![sandisk secure access vulnerability sandisk secure access vulnerability](https://windows-cdn.softpedia.com/screenshots/thumbs/SanDisk-SecureAccess-thumb.png)
I could be wrong (and I sometimes am), but this entire conversation got me thinking about what is endpoint security and what is data loss prevention (or the alternative nomenclature: data leakage prevention)? Both terms remain en vogue since clients remain vulnerable because of their mobility and user naivety and data, by its very nature, is flowing everywhere with few checks.
![sandisk secure access vulnerability sandisk secure access vulnerability](https://kb.sandisk.com/euf/assets/images/faqs/2399/icon_over_white.gif)
But I'm not a big fan of vendor arguments that claim that can stop data leakage through inspection (an entirely different issues). That means it's very possible for a user to drag and drop an Excel spreadsheet of employee salary figures, Social Security numbers and addresses onto the drive. It's not inspecting data against policy violations. Now, the SanDisk drive is missing a couple of the elements of DLP, too.
Sandisk secure access vulnerability portable#
Rather, it forces users to use one type of portable media and transparently applies security protection to the data. While this solution is designed for the endpoint client, it doesn't do any of the above tasks. When I think of endpoint security, I think of network access control (NAC), configuration management, vulnerability management and security policy enforcement. Admittedly, there are many flavors of endpoint security. From my perspective, this solution seems more like a data loss prevention solution than endpoint security. We debated that in my office for a few minutes. SanDisk, which is better known for its flash memory solutions for everything from computers to digital cameras, will be rolling out its secure USB flash drive at next month's RSA Conference in San Francisco as an endpoint security solution. Oh, did I mention the drives are also high-capacity? And, through a partnership with RSA Security (a division of EMC), the drives have strong authentication and access controls. If the drives are stolen or lost, the data is both encrypted to prevent compromise and backed up for restoration. Through this solution, users are compelled to use only authorized secured USB flash drives. And, its centralized management will automatically backup data stored on the portable media.
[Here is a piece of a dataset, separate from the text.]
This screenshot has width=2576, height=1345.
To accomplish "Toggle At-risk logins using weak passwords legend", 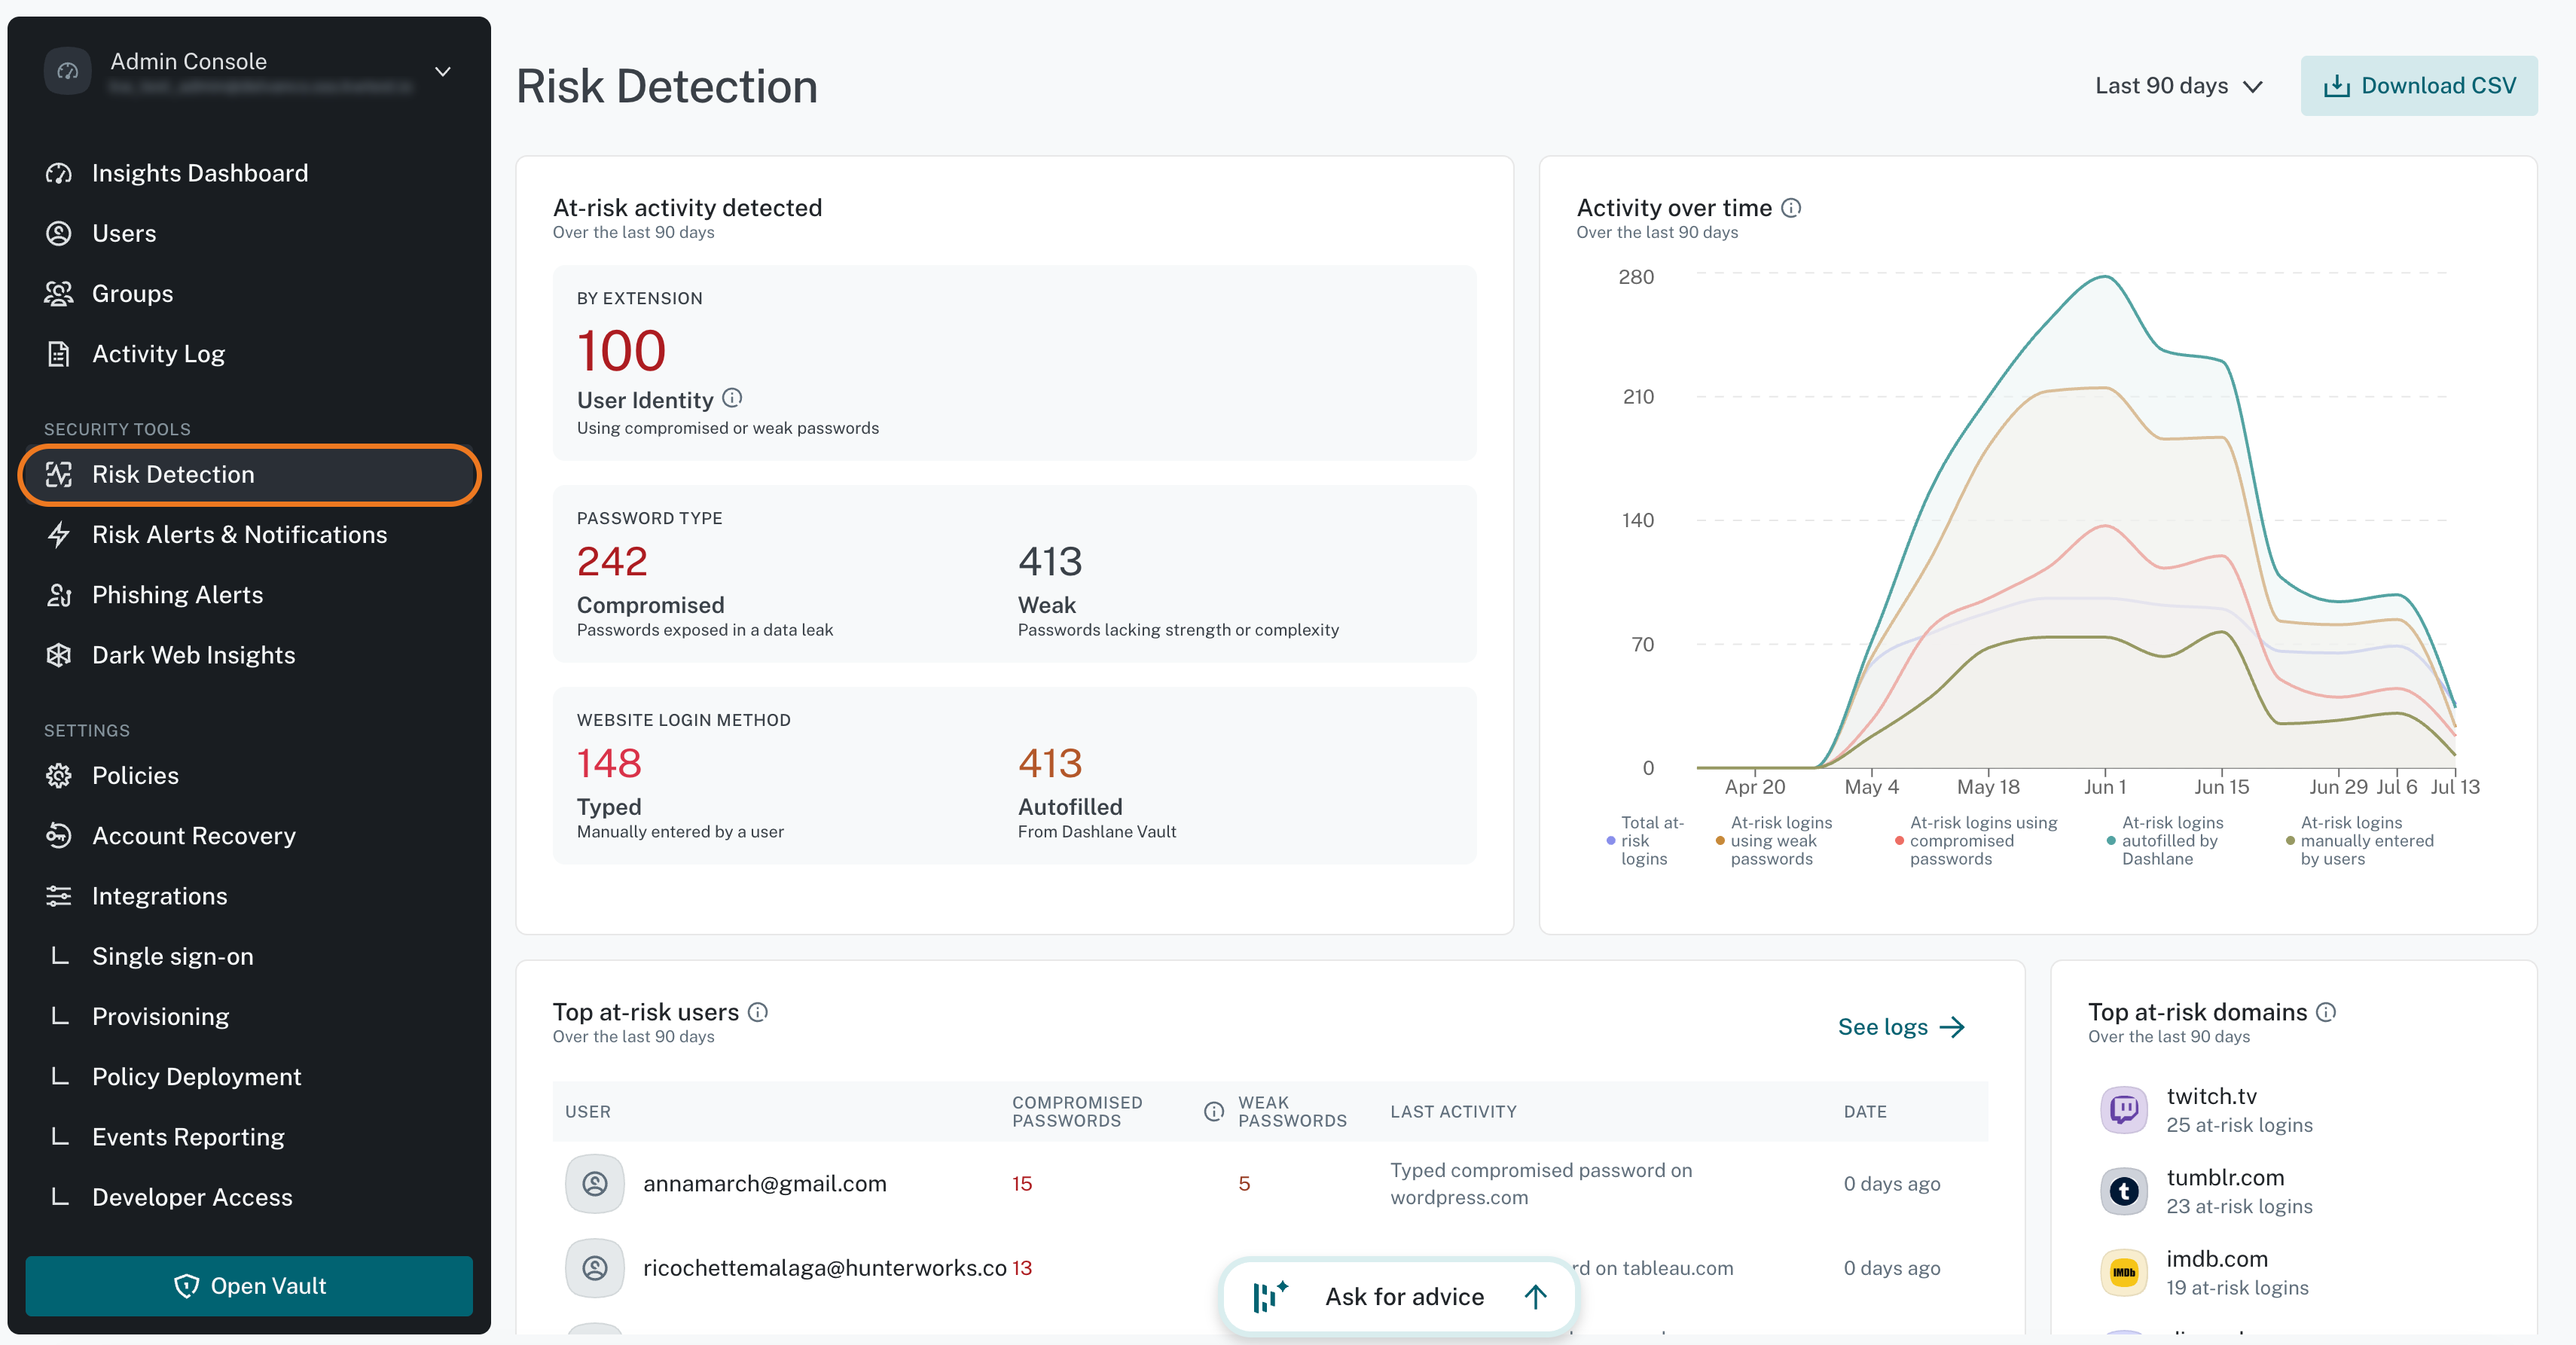I will [1774, 841].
![sandisk secure access vulnerability sandisk secure access vulnerability](https://www.partitionwizard.com/images/uploads/articles/2020/07/sandisk-secure-access/sandisk-secure-access-thumbnail.jpg)
Recognizing that some enterprises will logically lock down client USB ports, it's industry partners have devised a system that will allow the secure device access will blocking all unauthorized thumbdrives. The SanDisk drive is pretty neat in that it transparently encrypts all data on the drive with AES 128-bit encryption. Whoa! This is endpoint security? They rolled through the particulars of this solution, since it's no ordinary flash drive. Turns out they aren't.Īfter flipping through a bunch of cursory slides that every PR presentation contain, they showed me their endpoint security solution: an USB flash drive. I took the meeting because, frankly, I was intrigued by the idea that a company that makes portable storage media would be entering the security market. A couple of nice guys from SanDisk paid me a visit the other day at my New York office to unveil their version of endpoint security.